Weil wir einen Auftrag und eine Verantwortung haben. Das Lebenszentrum ist ein Ort, der über Generationen hinweg Menschen geprägt hat. Hier haben Menschen einen erweckten Glauben kennengelernt und eine praxistaugliche theologische Ausbildung genossen. Das Lebenszentrum ist beides, ein Haus der Bildung und des Gebets. Wir stehen in der Verantwortung, dass beides auch in Zukunft den Alltag im Lebenszentrum prägt. Und dafür müssen wir uns mutig auch um die Gebäude kümmern, da ist vieles in die Jahre gekommen. Kürzlich erzählte mir ein Student, der 1993 absolviert hat, dass zum Beispiel die Toilettenanlagen im Brüderhaus noch genauso aussehen, wie damals. Und sie hätten damals schon Zuwendung gebraucht…

 

Das klingt so, Christian, als wäre da wirklich manches zu tun. Aber mal abgesehen von den Kosten für die nötige Geländeentwicklung, wie gelingt es denn, den ganz normalen Alltag zu finanzieren?

Das ist eine Entwicklung, die uns neben allen Bauplänen herausfordert. Der Wechsel geht gerade rasant von statten.

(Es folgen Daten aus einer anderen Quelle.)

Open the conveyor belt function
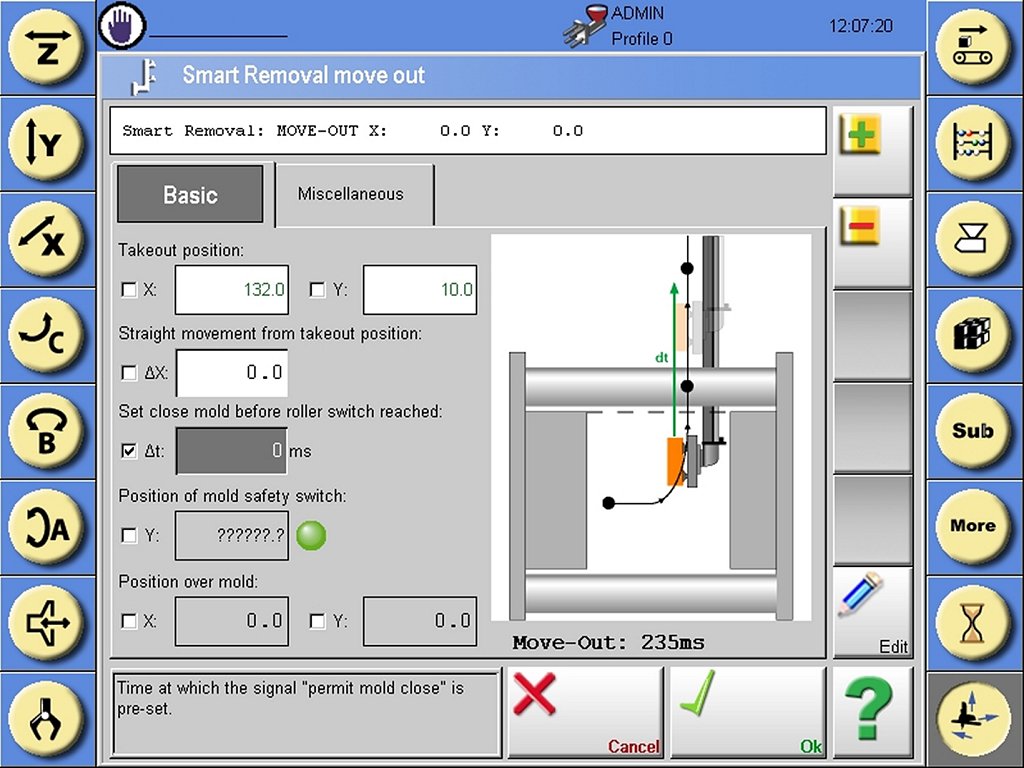Viewport: 1024px width, 768px height. 973,48
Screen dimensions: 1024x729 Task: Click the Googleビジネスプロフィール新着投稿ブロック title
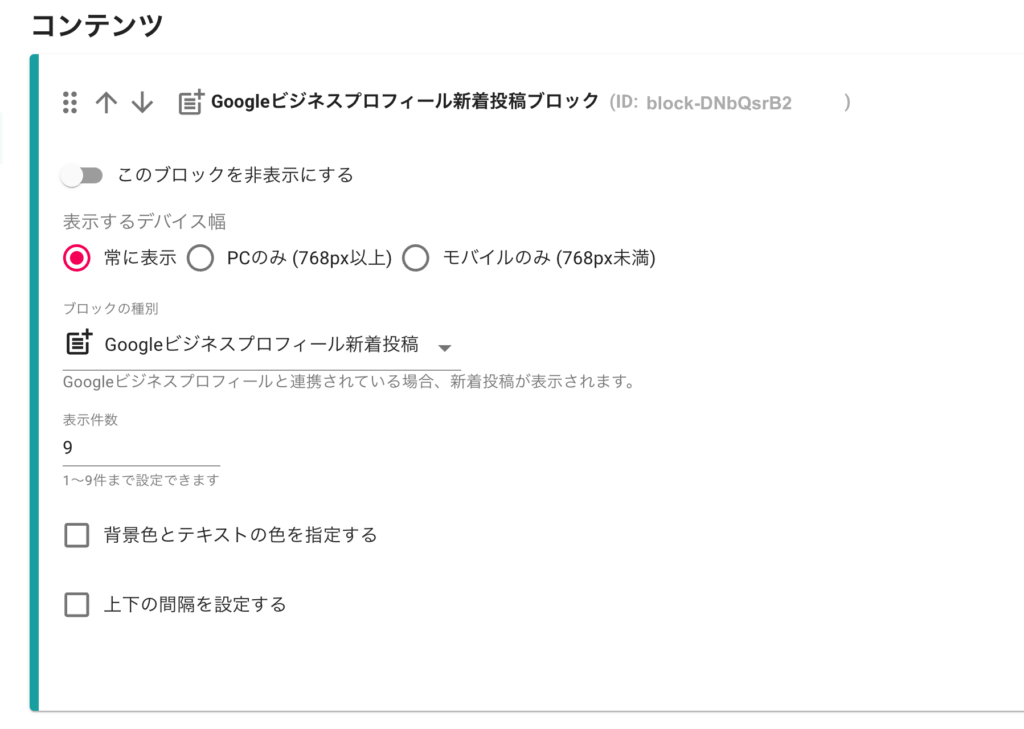point(405,101)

Altersbedingt haben sich viele Kommunitätsgeschwister aus der aktiven Mitarbeit zurückgezogen, für die anstehenden Aufgaben mussten also geeignete neue Mitarbeiter gefunden werden. Und diese müssen natürlich bezahlt werden. Allein am TSA sind in den letzten zehn Jahren sechs Kommunitätsgeschwister aus dem Dozentendienst ausgeschieden, als Ersatz haben wir vier Dozenten neu eingestellt und davon auch nicht alle mit 100 Prozent. Das fordert uns finanziell echt heraus, weil der Steigerung von Spenden, die ich ja erwähnt habe, auch eine enorme Steigung der Kosten gegenübersteht. Wir brauchen dringend Freunde, die unseren Dienst kontinuierlich unterstützen, Spender, die den Wechsel mittragen.

 

Das klingt dann gleich nach zwei großen Baustellen, Christian. Wann geht es denn mit der Baustelle Adelshofen 2035 eigentlich los?

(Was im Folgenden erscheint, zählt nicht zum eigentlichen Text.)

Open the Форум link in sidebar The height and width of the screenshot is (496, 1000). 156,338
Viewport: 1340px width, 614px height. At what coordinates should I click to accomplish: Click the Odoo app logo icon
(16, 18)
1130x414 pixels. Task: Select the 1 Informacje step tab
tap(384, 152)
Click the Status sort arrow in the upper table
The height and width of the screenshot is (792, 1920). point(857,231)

Dieses Jahr soll die Halle renoviert und energetisch saniert werden. Diese Phase 0 hatte sich letztes Jahr durch Undichtigkeiten an den Glasbausteinseiten in den Vordergrund gedrängt. Über die Aufteilung des Gesamtplans in weitere einzelne Bauabschnitte machen sich gerade unsere Architekten intensiv Gedanken.

 

Sr. Martina, wenn du all das hörst und siehst, ist dann Adelshofen 2035 im Grunde gar nichts neues, sondern die Fortsetzung dessen, was hier schon immer wichtig und wesentlich war?

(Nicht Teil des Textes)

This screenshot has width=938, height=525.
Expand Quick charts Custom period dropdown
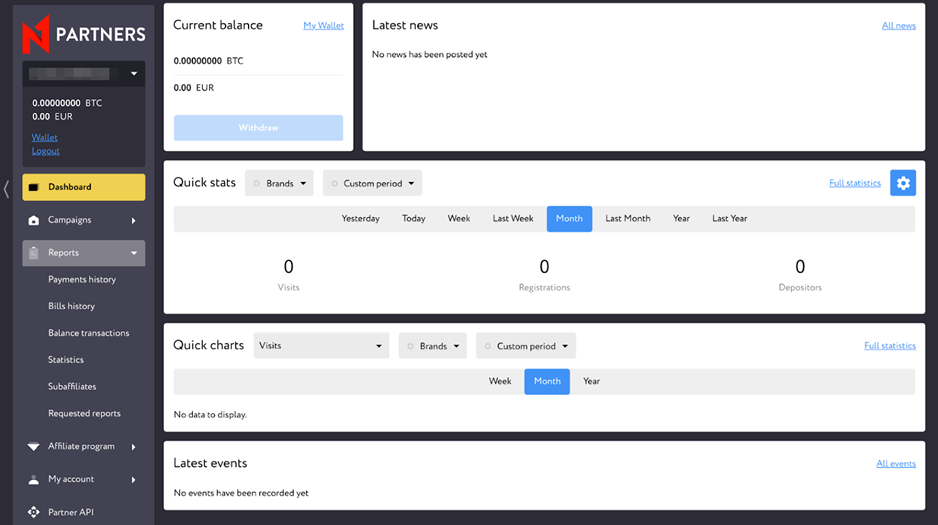click(x=526, y=346)
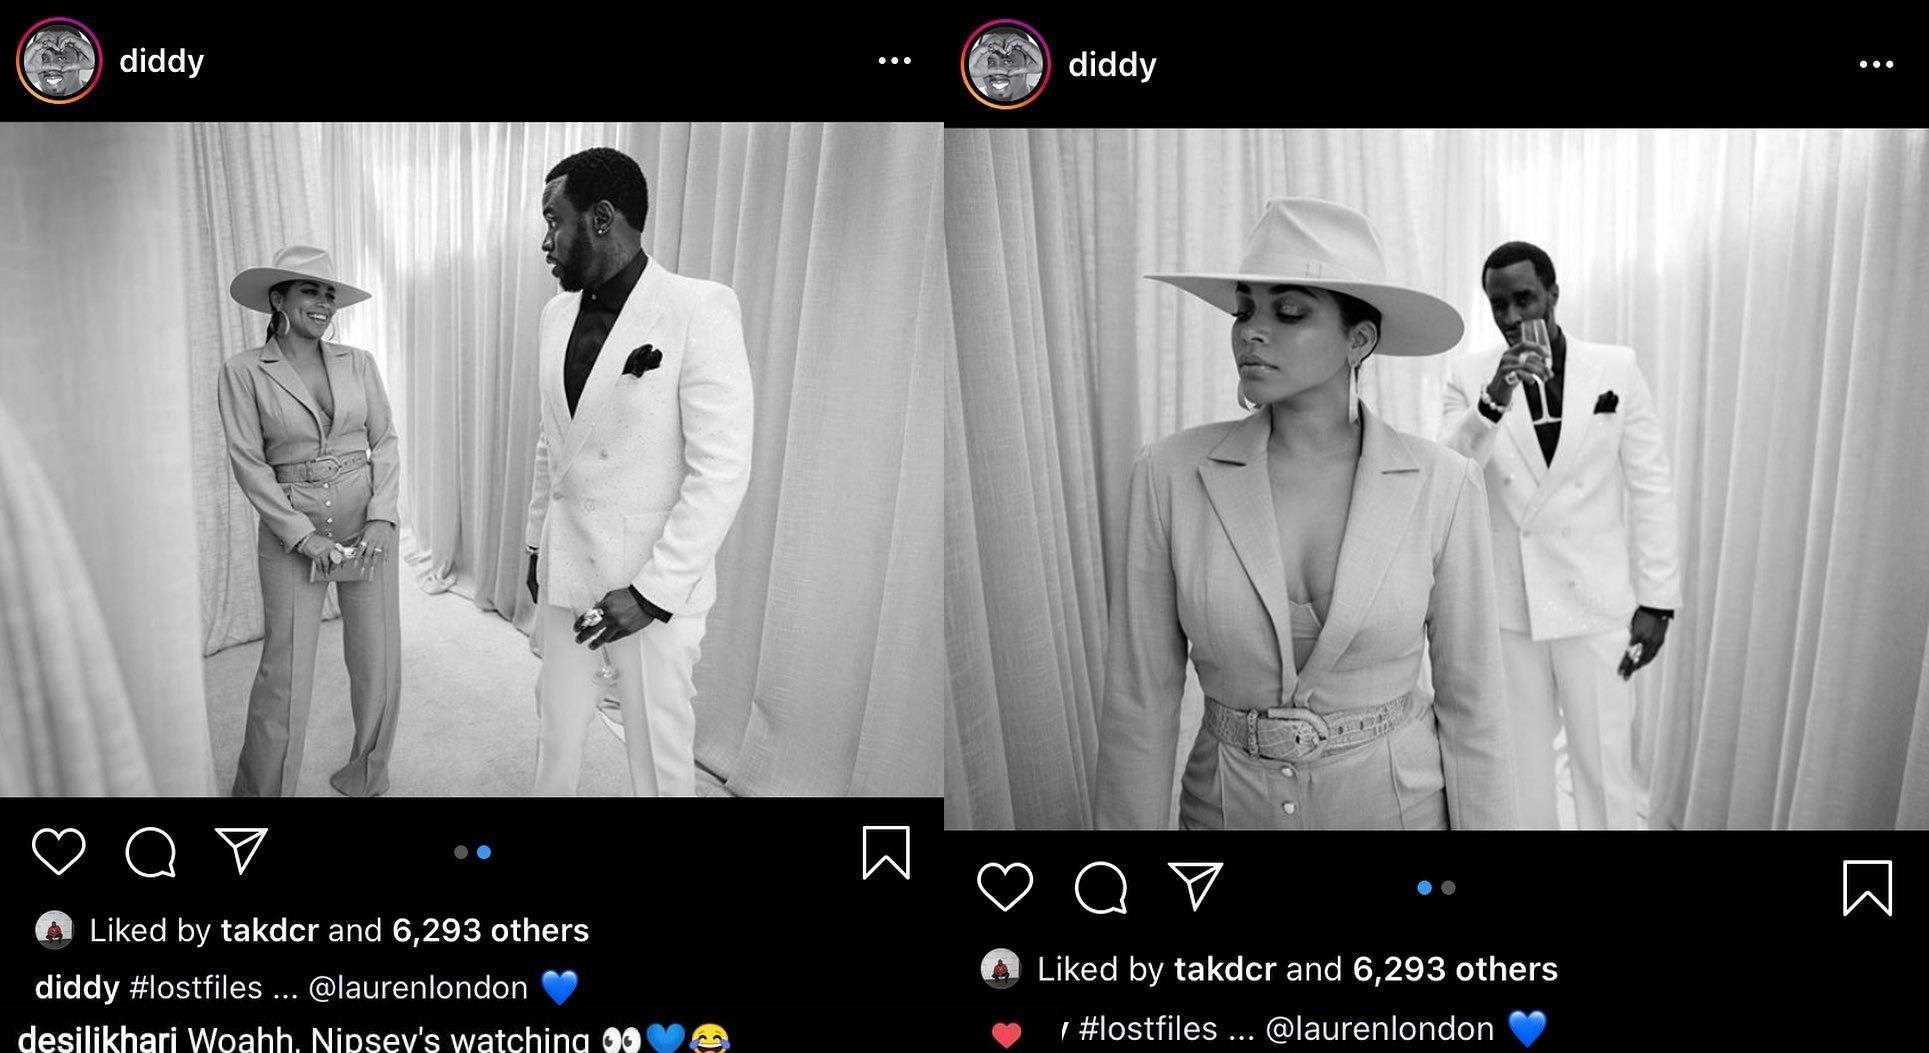Image resolution: width=1929 pixels, height=1053 pixels.
Task: Open comments on the right post
Action: (x=1101, y=887)
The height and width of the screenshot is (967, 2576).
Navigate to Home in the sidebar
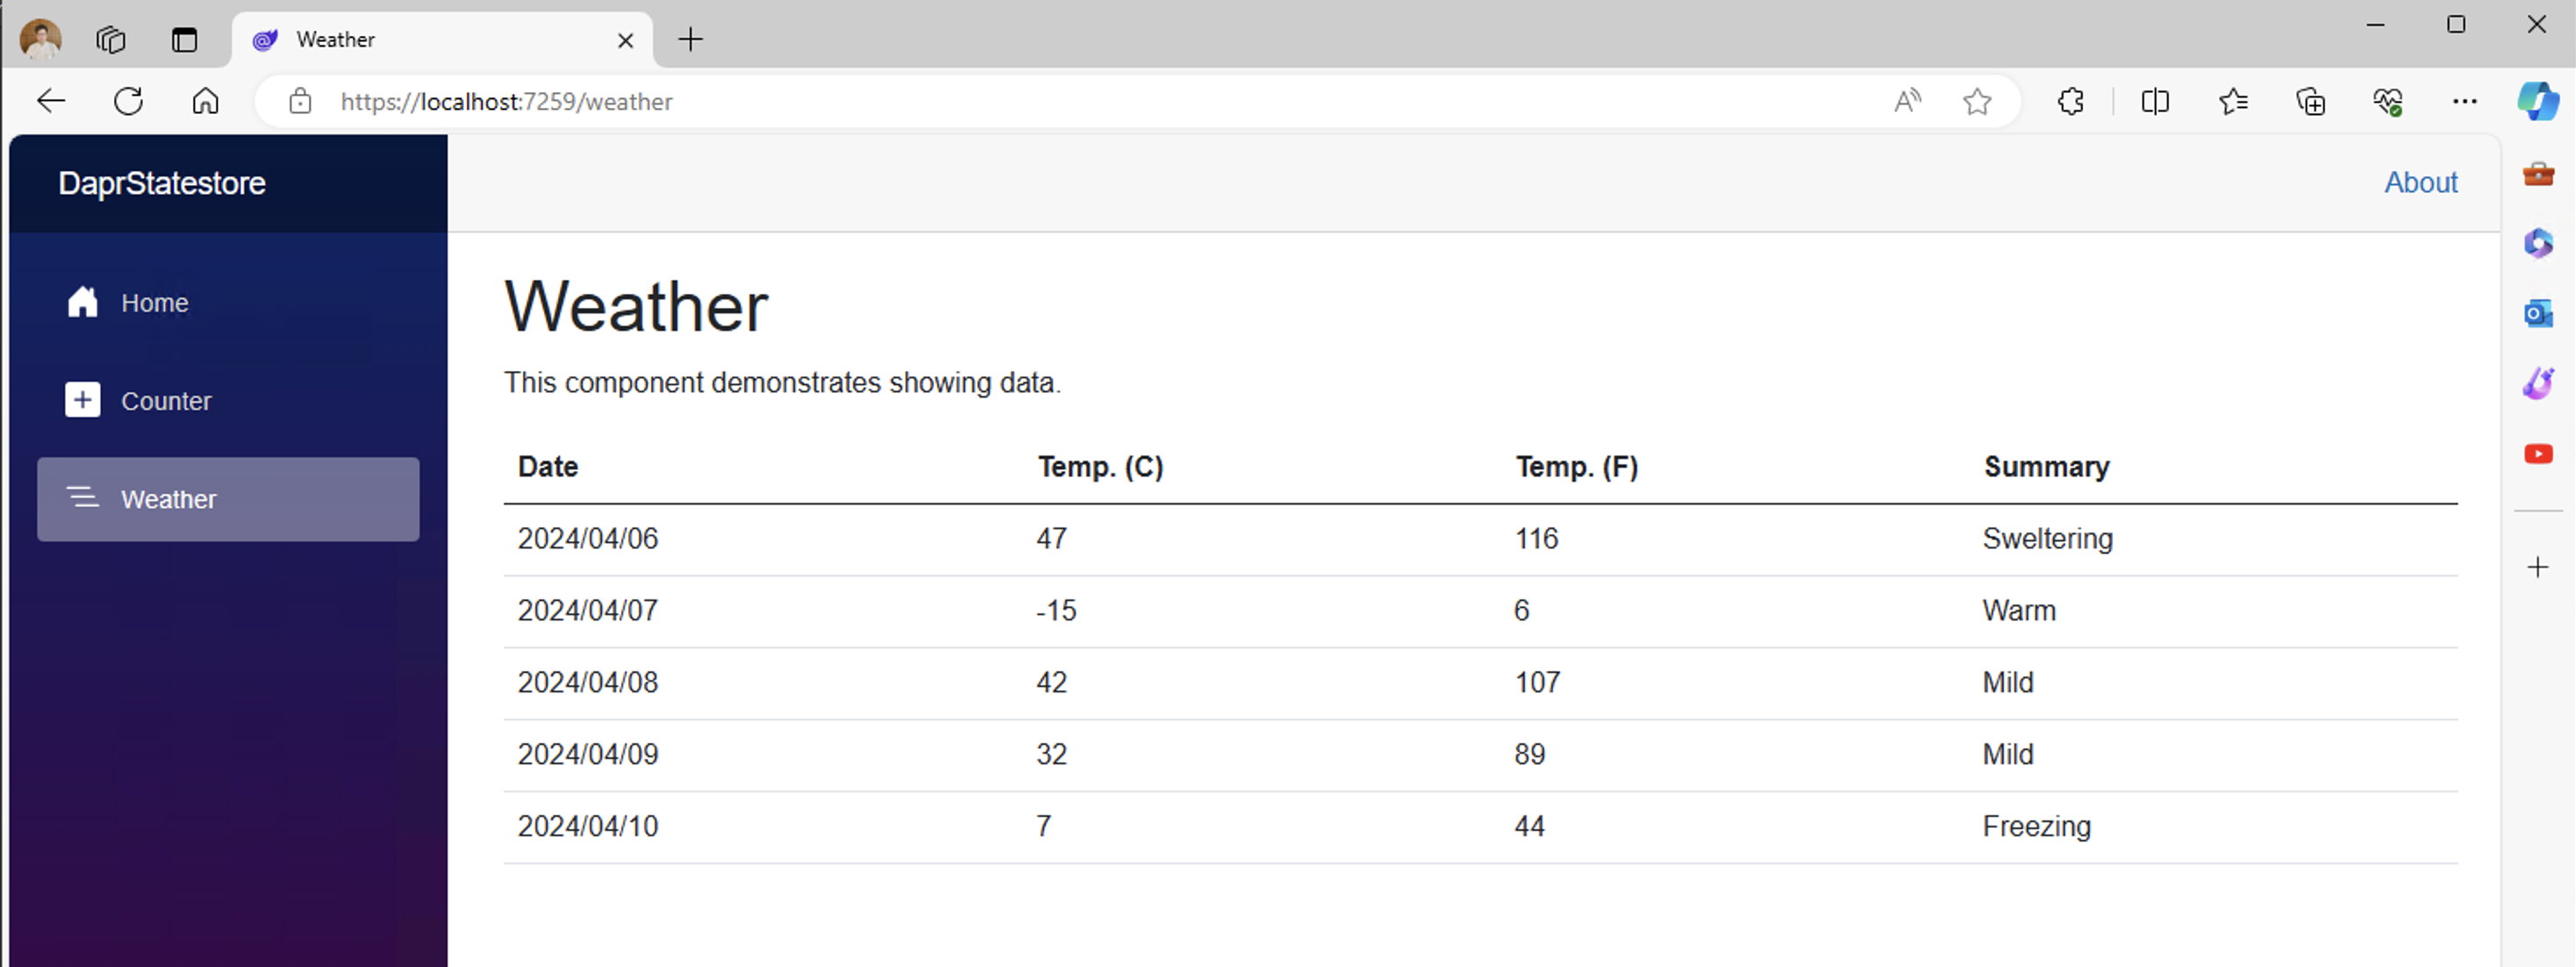point(155,303)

Ich persönlich würde sagen, ja, wenn es darum geht, Gott zu ehren, Gemeinschaft zu leben, und Menschen zu dienen. Jürgen hat unseren Auftrag ja schon angesprochen. Wir richten unseren Fokus allgemein schon sehr auf Gottvertrauen. Aber auch das ist Teil der Realität: Der Mut, für welche Gebäudegrößen und Summen man glaubt, ist bei 26 Geschwistern in der Kommunität sehr unterschiedlich ausgeprägt…

 

Ist diese Zeit für euch als Kommunität eigentlich so was wie ein Déjà-vu? Zurück zu Pfarrer Riecker? Der fing mit 60 an aufzubauen, und jetzt, ca. 65 Jahre später geht es in eine große neue Phase…

Sr. Martina: Ich denke früher und heute lässt sich nur bedingt miteinander vergleichen, Pfarrer Riecker kann man nicht kopieren. Damals waren es deutlich weniger Geschwister, als wir heute in der Kommunität sind, und sie waren alle mehr oder weniger im gleichen Alter. Das heißt, sie waren alle jung. Der Leitungsstil war ein anderer, die Gesellschafft war es auch. Da liegen viele Entwicklungen zwischen damals und heute. Aber die Aufschrift eines alten Banners: „Abraham glaube auf Hoffnung da nichts zu hoffen war“ und „Gott ruft dem, das nicht ist, dass es sei“ passt auch in unsere heutige Situation. Vom Vertrauen kommen wir nicht los, auch nicht vom Mut. Beim Festakt der Stiftungsgründung sagte Pastor Wilf Gasser in seiner Predigt: „Tut um Gottes willen etwas mutiges“ – und das tun wir.

 

Pfarrer Rieker hat damals die Bibelschule, das heute Theologische Seminar ins Leben gerufen, dessen Rektor du heute bist, Jürgen. Was wünschst du dir hier in den kommenden Monaten?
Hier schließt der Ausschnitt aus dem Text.